Cidade com paredes pintadas com uma cruz vermelha e textos que dizem "Respete os civis", "Respeite os valores humanos", "Respeite as vítimas da guerra" e "Respeite a dignidade humana".

Cédric Cotter, pesquisador do CICV

Este ano marca o 75º aniversário das Convenções de Genebra de 1949, um pilar do Direito Internacional Humanitário (DIH), e o 160º aniversário da primeira Convenção de Genebra de 1864. Esses marcos nos convidam a refletir sobre uma questão crucial: podem os tratados internacionais redigidos há décadas manter sua relevância no século XXI? As Convenções de Genebra precisam ser modernizadas, ou possuem uma flexibilidade intrínseca que as torna atemporais?

O DIH foi parcialmente construído a partir das cinzas dos campos de batalha e das ações compassivas de indivíduos que testemunharam os horrores da guerra.

A experiência traumática de Henry Dunant em Solferino estabeleceu as bases para um movimento que mudaria o mundo. Seu livro “Lembranças de Solferino” levou à criação do Movimento da Cruz Vermelha – e, posteriormente, do Crescente Vermelho – e ao surgimento de uma convenção para proteger as vítimas de conflitos armados.

..............................

**Complete o seguinte**
A. De acordo com o texto sobre as Convenções de Genebra, que aniversário as Convenções de Genebra de 1949 completam este ano?
B. Prossiga com o texto sobre as Convenções de Genebra a partir da última frase dele.

**Dados exibidos**
..............................

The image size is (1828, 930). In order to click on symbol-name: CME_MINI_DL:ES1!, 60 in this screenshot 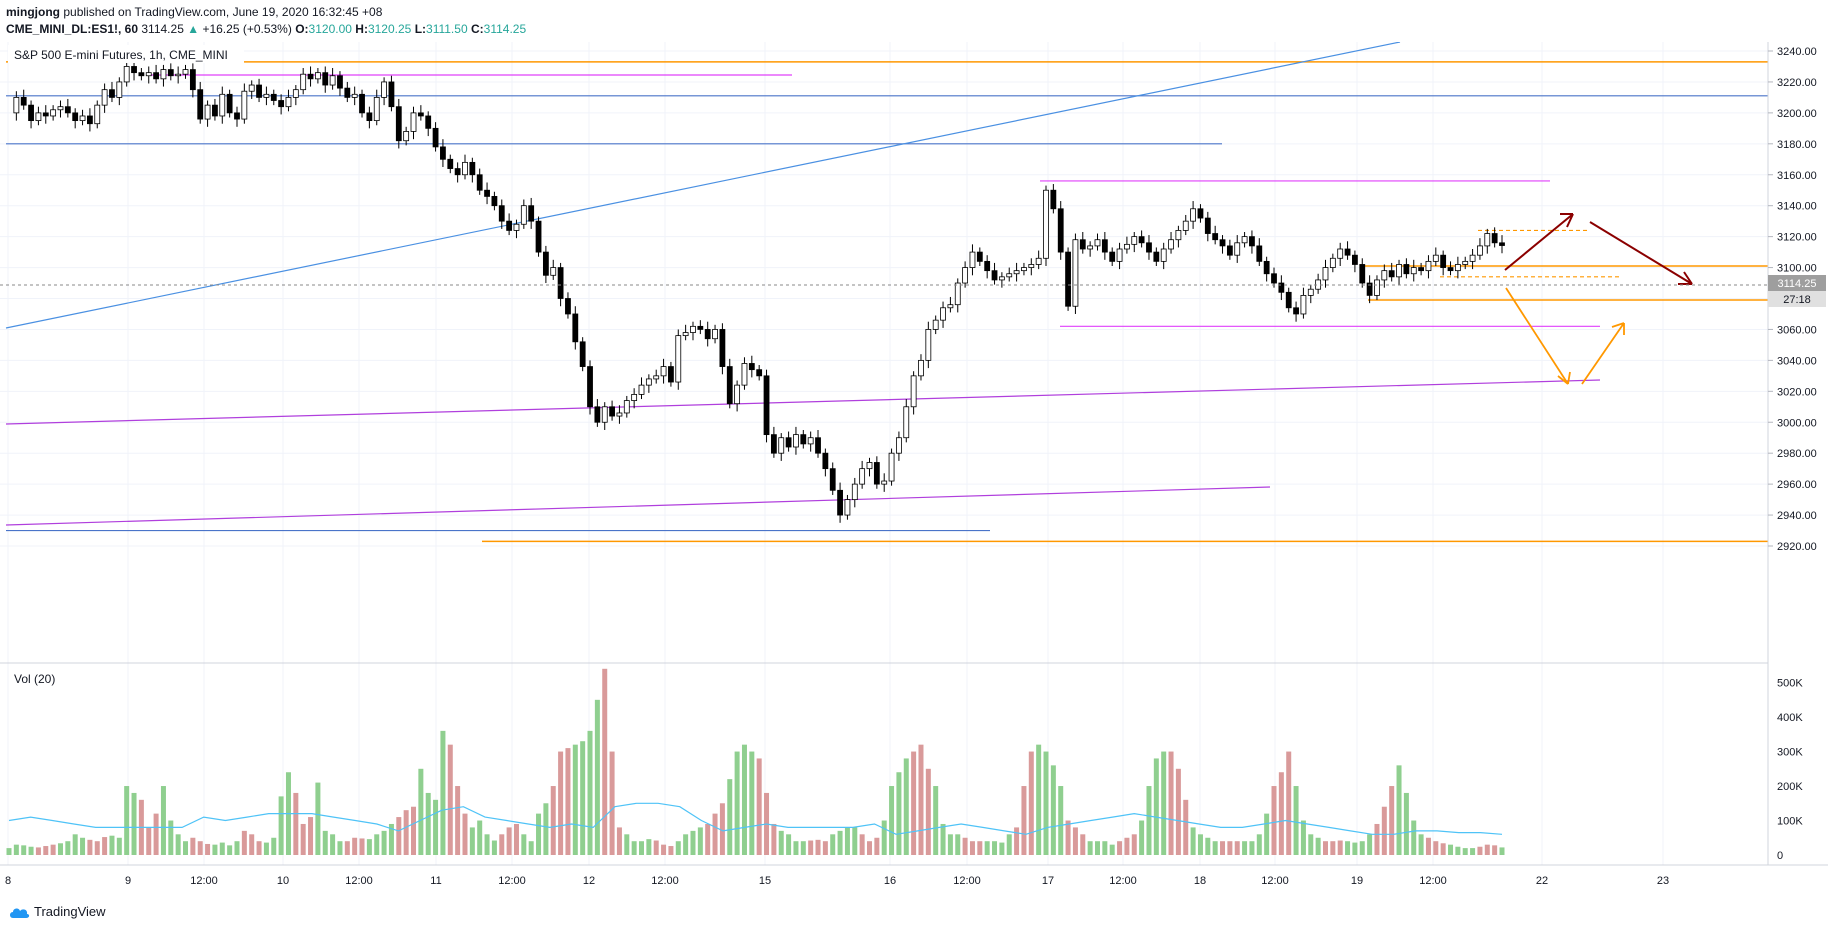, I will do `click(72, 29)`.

..............................

**Respostas por item**
A. O 75º aniversário.

B.
Trata-se de uma contribuição que aborda mais profundamente o contexto histórico, a evolução do DIH e a necessidade urgente de garantir o respeito contínuo e disseminação das Convenções de Genebra. Serve, também, como uma reflexão sobre a importância dessas convenções na era moderna.

Um corpo jurídico em evolução

A noção do direito internacional – incluindo o Direito Internacional Humanitário – como algo estático é um equívoco. O DIH é, por natureza, um conjunto adaptável de normas que responde ao caráter evolutivo dos conflitos.

A Convenção de Genebra de 1906 atualizou e substituiu o tratado de 1864 para melhorar as condições de soldados doentes e feridos.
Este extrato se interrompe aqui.